Le Tartuffe ou L'Imposteur
Molière
"Une comédie très dangereuse", c'est ainsi que l'archevêque de Paris avait mis en garde ses brebis dociles contre la pièce de Molière alors dénommée L'Imposteur en 1667. Les dévots, ou plus exactement les faux dévots, y sont arrangés de belle manière et leur hypocrisie dénoncée avec délice dans une pièce incisive et franche. Le pieux et rigoriste Tartuffe a, par son habileté à abuser les bigots, conquis les cœurs de Madame Pernelle et de son fils Orgon en y apposant le sceau de la religion. Il règne sur toute la maisonnée qui l'héberge et l'engraisse et ses vertus très chrétiennes s'affichent aux yeux de tous : il est "gros et gras, le teint frais, et la bouche vermeille", déclare exécrer les tentations de la chair ("Couvrez ce sein que je ne saurais voir", suivi d'une subtile réponse de la servante Dorine, chantre de la liberté d'esprit et de l'émancipation des cœurs) et ne manque pas de prier à l'heure précise dans des prosternations que d'autres bigots, soumis à Mahomet, perpétuent encore trois siècles après avec l'inséparable cortège de mortification, d'hypocrisie et d'asservissement des cœurs et des individus. Pourtant, la supercherie va éclater et la raison l'emporter puisqu'il importe "du faux avec le vrai faire la différence" : c'est l'attrait de la chair qui confondra le saint homme ("pour être dévot, je n'en suis pas moins homme").

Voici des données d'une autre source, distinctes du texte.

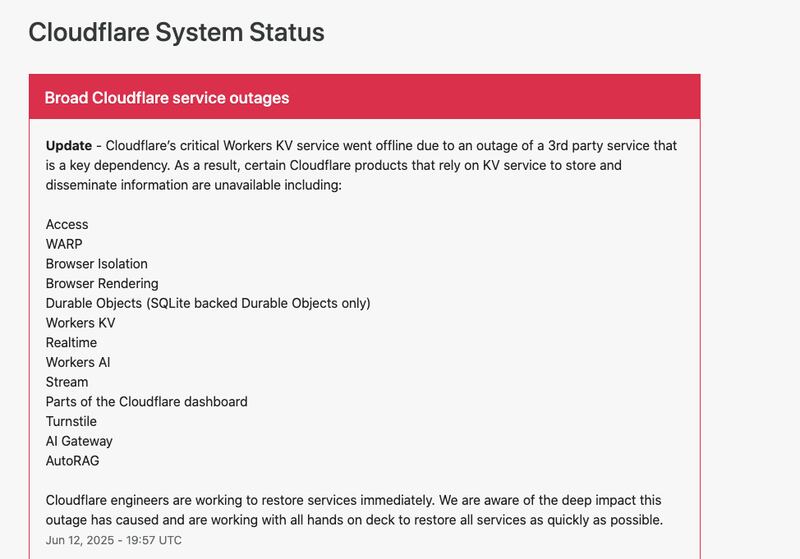Image resolution: width=800 pixels, height=559 pixels.
Task: Click Workers KV in the products list
Action: click(x=80, y=323)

On rit beaucoup de la crédulité d'Orgon et des dévots ridiculisés mais l'affaire n'en reste pas moins grave car, en affaire de religion, rien ne saurait être traité avec légèreté ou désinvolture. La religion est ici moquée et attaquée en raison de la subordination qu'elle inflige à tous et de l'hypocrisie de ses plus ardents zélateurs qui sont autant d'imposteurs.
La pièce, magnifiquement servie par le verbe de Molière, n'a pas pris une ride tant les caractères humains semblent intemporels dans leur fourberie et leurs traits les plus bas. Tartuffe, lui, vit toujours; il fait aujourd'hui le ramadan, guette sa montre pour les cinq gesticulations quotidiennes et se prosterne plus vers La Mecque qu'il ne s'agenouille au son de l'angélus.
A voir à la Comédie Française (et ailleurs) où Tartuffe est entré au Répertoire le 31 août 1680 soit 3053 représentations à la date du 17 juillet 2005.